● RECORDS SUPPLIED:
>>>

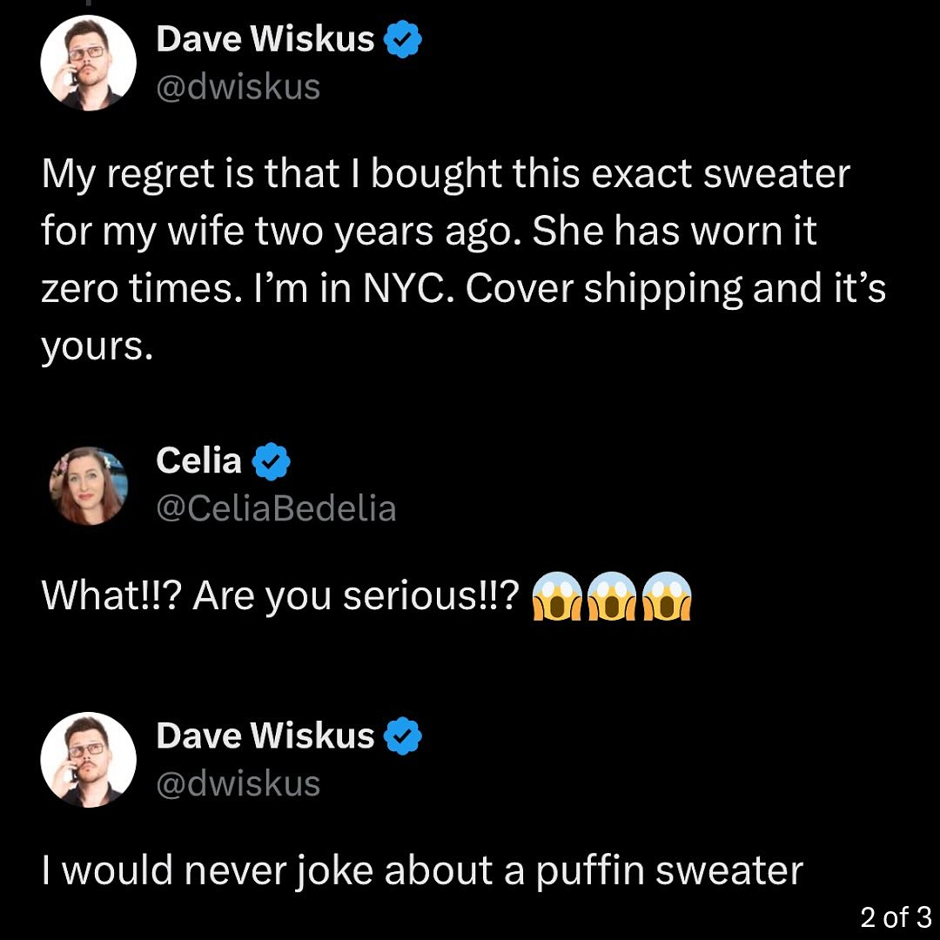The image size is (940, 940).
Task: Click the first screaming face emoji
Action: [556, 596]
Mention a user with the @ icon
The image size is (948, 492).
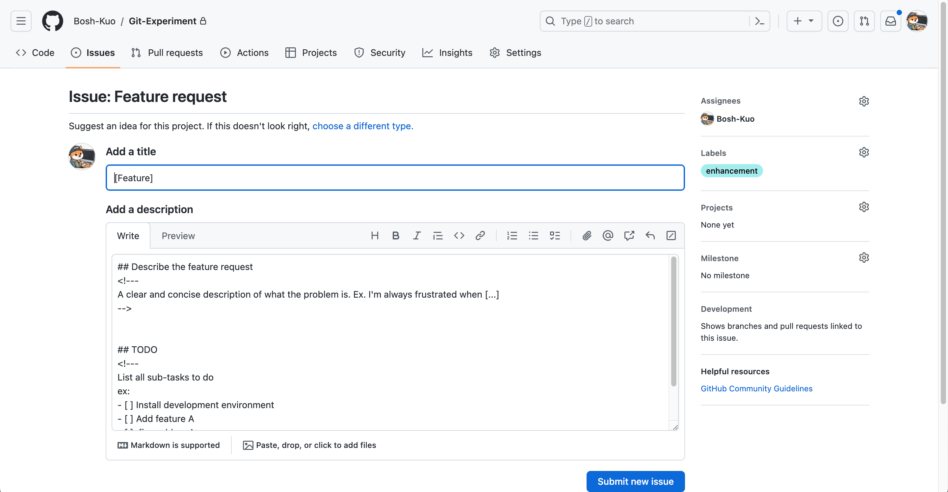608,236
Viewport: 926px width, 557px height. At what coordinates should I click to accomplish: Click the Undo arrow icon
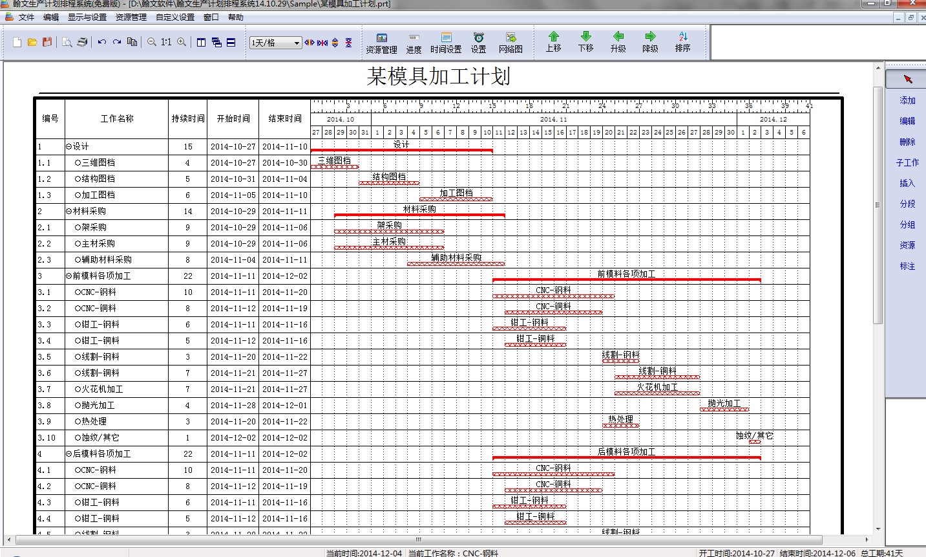(101, 42)
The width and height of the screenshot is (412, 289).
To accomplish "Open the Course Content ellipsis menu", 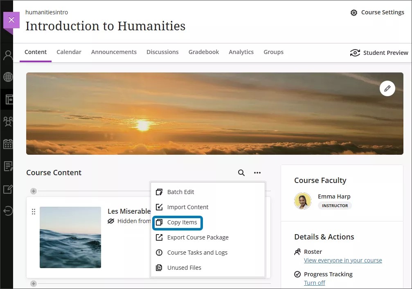I will coord(257,173).
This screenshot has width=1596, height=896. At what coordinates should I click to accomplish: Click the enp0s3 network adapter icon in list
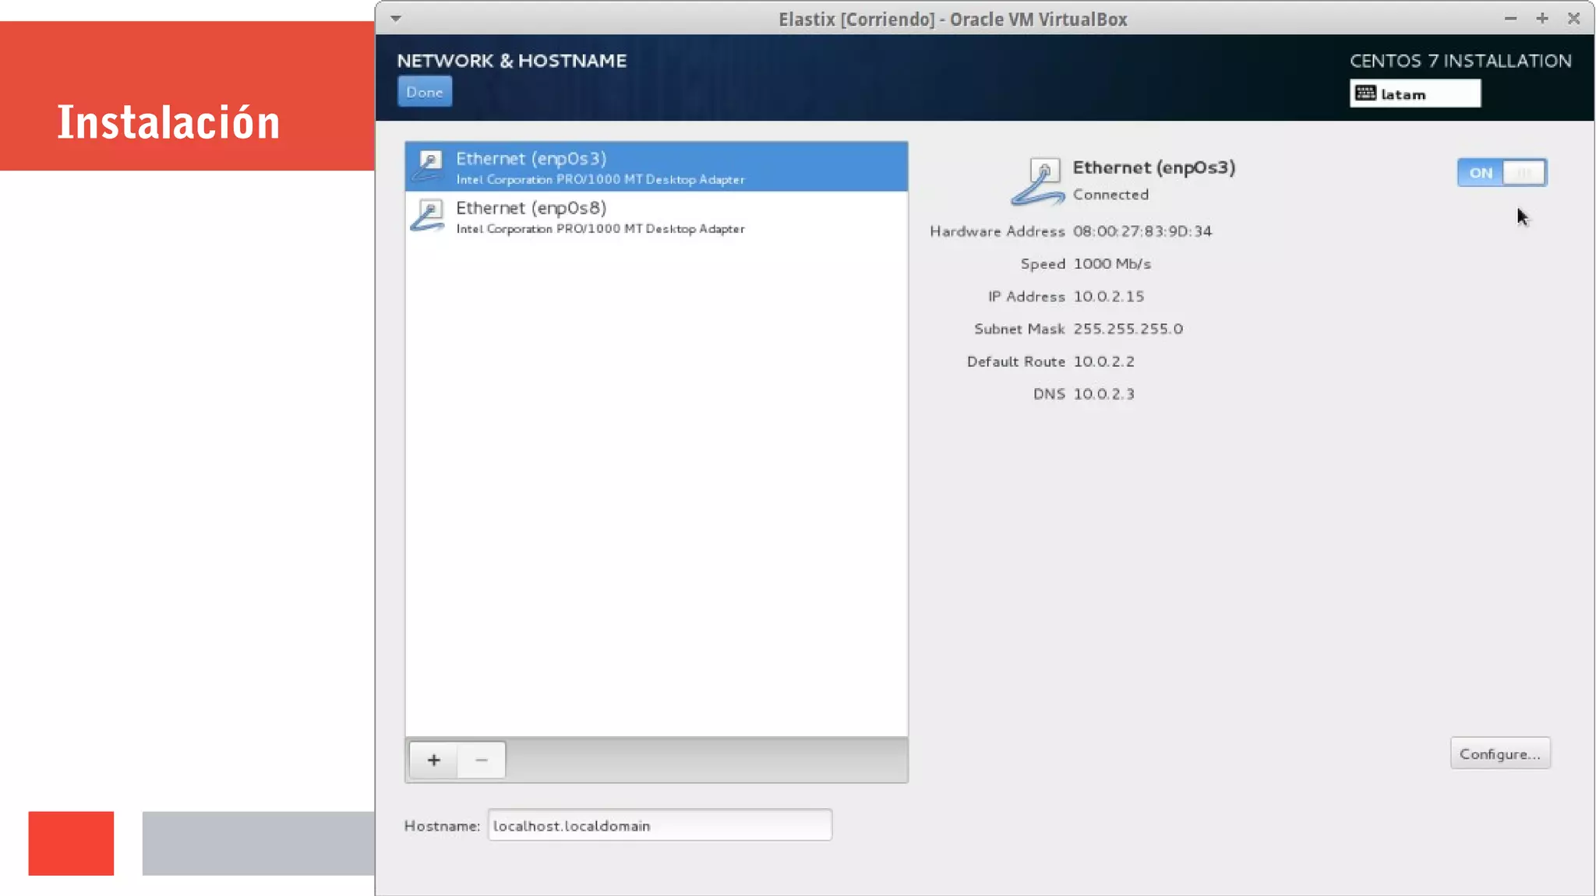click(428, 166)
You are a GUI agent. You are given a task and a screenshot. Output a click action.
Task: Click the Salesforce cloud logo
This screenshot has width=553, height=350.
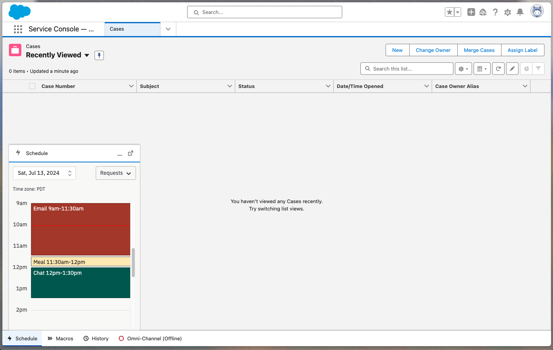pos(19,12)
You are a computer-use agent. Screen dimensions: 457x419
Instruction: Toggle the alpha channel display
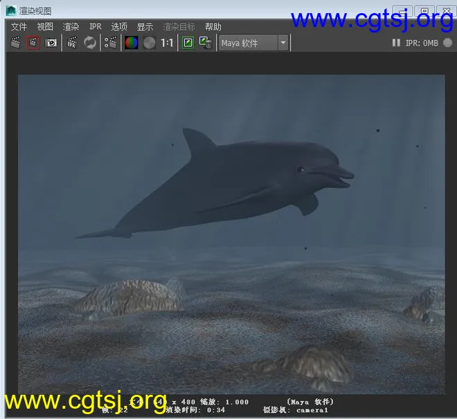pyautogui.click(x=149, y=43)
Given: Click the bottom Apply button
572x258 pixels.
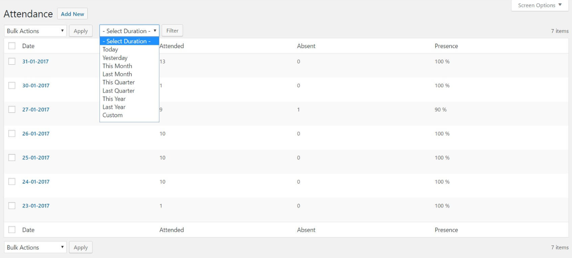Looking at the screenshot, I should click(81, 247).
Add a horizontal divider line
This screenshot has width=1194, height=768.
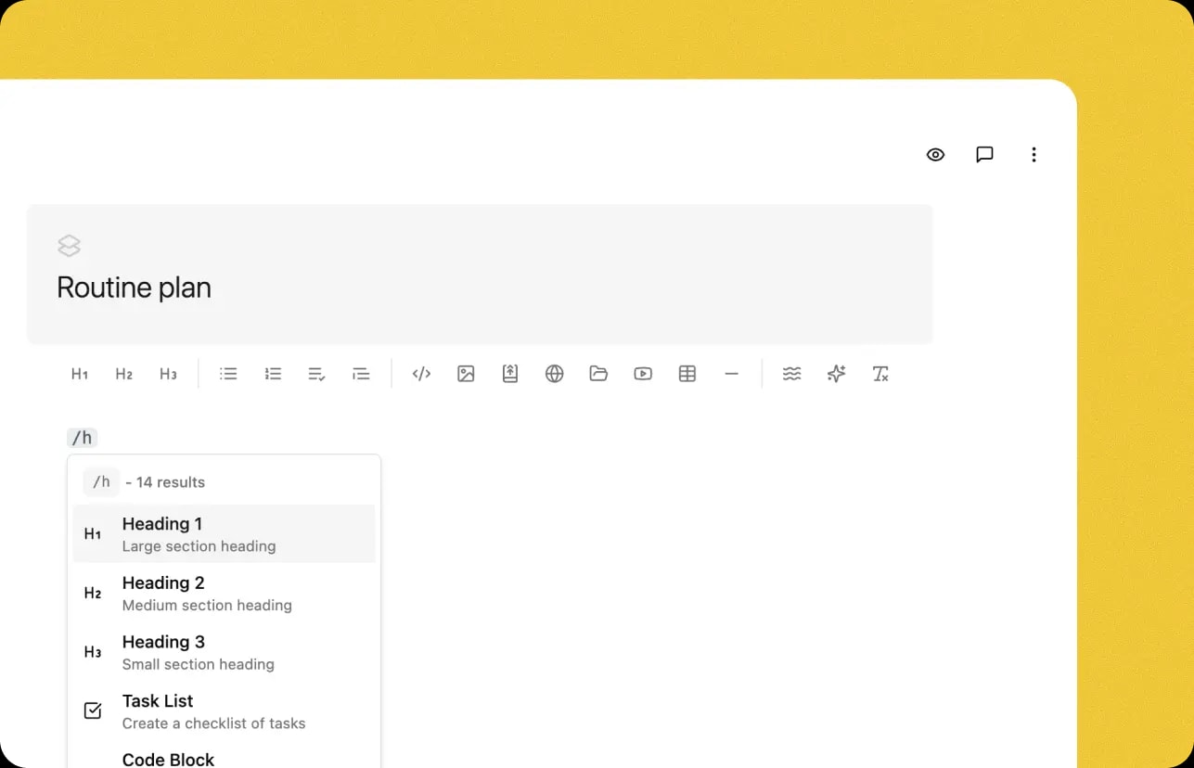[x=732, y=374]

<<<

● EXERCISE DETAILS:
Reproduce the material word for word, from the line with "You are a computer-use" through the end of the material, omitting the pictures.

● COMPLETE RESPONSE:
You are a computer-use agent. Screen dimensions: 457x419
Instruction: Toggle the alpha channel display
pyautogui.click(x=149, y=43)
Given: Click the bottom Apply button
572x258 pixels.
Looking at the screenshot, I should click(81, 247).
Add a horizontal divider line
This screenshot has width=1194, height=768.
[x=732, y=374]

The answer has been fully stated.